Scottish artist (1892–1985)

Mary Newbery Sturrock, née Mary Arbuckle Newbery (21 September 1892 – 18 November 1985) was a Scottish artist who worked across various media. She is best known as an embroiderer and watercolour artist of flowers.

== Early life and career ==
Mary Newbery was born in Glasgow, the second daughter of the designer and embroider Jessie Newbery and Francis Henry Newbery, Director of the Glasgow School of Art after elder sister, Elsie (Margaret Elliot) Newbery. She was given the middle name "Arbuckle", a dedication to Margaret Arbuckle (d. 1892), the cousin of Jessie Newbery's father, William Rowat, after the death of his wife in 1873. Miss Arbuckle cared for the Rowat children, of which Jessie was the eldest.

The Newbery family were close friends with the Walton family of artists that included Mary's contemporary, Cecile Walton. The Walton family rented a summer house in the village of Wenhaston, on the Suffolk coast and the Newberys in nearby Walberswick. The artists William Oliver Hutchison and Eric Robertson – the latter, Cecile Walton's future husband – were part of the same artistic community that also visited Suffolk. During one such trip, Cecile Walton painted Eric Robertson and Mary Newbery relaxing next to the tennis court in the garden of the Walton's house.
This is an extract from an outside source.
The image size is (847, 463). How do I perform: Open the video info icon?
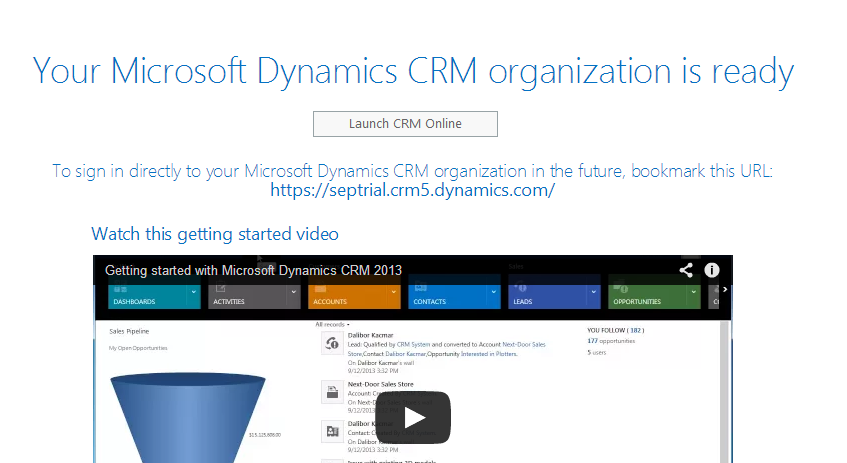tap(712, 270)
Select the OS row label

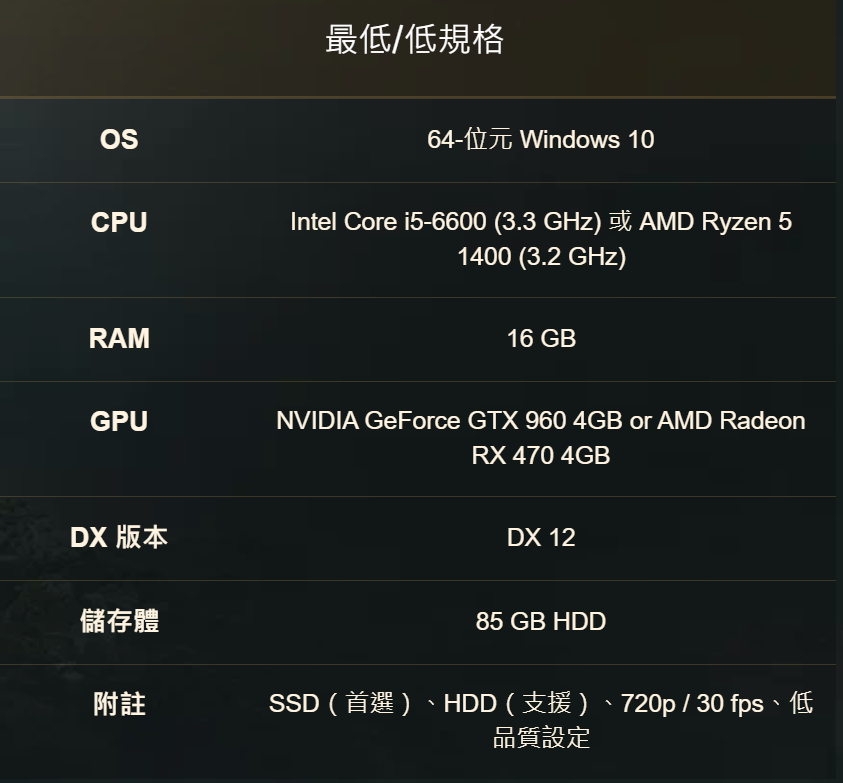(x=119, y=139)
This portrait, regarded as Cecile Walton's first major oil painting, is held in the permanent collection of the National Galleries of Scotland.
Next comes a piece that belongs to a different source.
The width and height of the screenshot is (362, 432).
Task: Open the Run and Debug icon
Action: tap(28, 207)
Newbury studied in the Life School of Drawing and Painting at the Glasgow School of Art and was later a member of the Edinburgh Group of artists. During World War I she worked at a munitions factory in Tilbury and as a tracer for the De Havilland aircraft manufacturer.

On 21 October 1918, Newbury married the artist and Captain of the Royal Scots Alick Riddell Sturrock (1885-1953) in the Parish of Corfe Castle in Dorset. The pair were purposefully introduced to one another through Cecile Walton after Walton wrote to Sturrock to request his company while he was visiting the Suffolk coast on military business from France.

== Artistic career ==
In the summer of 1911 while visiting Suffolk, Mary Newbery, Cecile Walton, William Oliver Hutchison and Eric Robertson formed the artistic group 'The Idylls' named after the painting 'An Idyll' by artist Maurice Greiffenhagen. In 1913, the Group exhibited at the New Gallery at Shandwick Place in Edinburgh.
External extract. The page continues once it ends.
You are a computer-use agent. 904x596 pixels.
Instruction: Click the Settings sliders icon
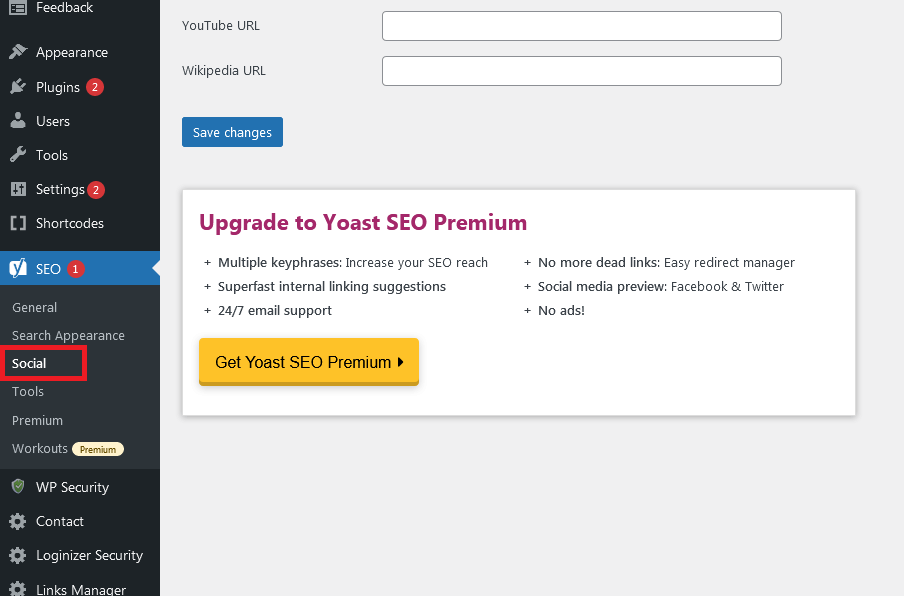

Post-World War I, Mary Newbery regularly exhibited work with the Edinburgh Group as an applied artist. At the second exhibition held by the group in 1920 at the New Gallery, she exhibited eighteen of the total seventy-nine exhibits. A set of embroidered cushions entered for the exhibition met with favourable reviews in The Scots Pictorial which noted Newbury's 'fine sense of colour and design are shown to great advantage.' Both Mary and Alick Sturrock were profiled in the retrospective touring exhibition 'The Edinburgh Group' in 1983 at the City Art Centre, Edinburgh. Mary submitted examples of her work across both the applied and decorative arts including floral watercolours, embroidery and ceramics. She also included a sketch-book containing flowers and figure drawings in pen, ink and watercolour.

Newbery exhibited paintings at the Royal Scottish Academy annual exhibition between 1915 and 1952. From 1935 to 1952, she submitted at least one watercolour painting each year to the exhibition while living in Edinburgh. The titles of these artworks such as 'A July bouquet' (1940) and 'Dusty miller posy' (1946) demonstrates the naturalistic themes of her work and the lasting influence of Frances Macdonald and Charles Rennie Mackintosh who Mary was friendly with throughout her childhood and at the outset of her career, given the couple's close acquaintance with her father, Fra Newbery. Charles Rennie Mackintosh worked on botanical watercolours in the later stages of his career and Mary would tell him the Latin names of flowers they both painted so that Mackintosh could inscribe them.

Newbery's earliest works were shown at the Royal Glasgow Institute of the Fine Arts. She exhibited at the Institute between 1911 and 1949 with many of the same works from the Royal Scottish Academy exhibition also featured in Glasgow.

== Later life ==
During the 1950s and following the death of her husband in 1953, Mary travelled extensively across Europe and internationally to China, Japan and Mexico. She gave interviews in later life to art historians and biographers about her intimate knowledge of the Glasgow School in which she had grown and flourished as a successful artist in her own right.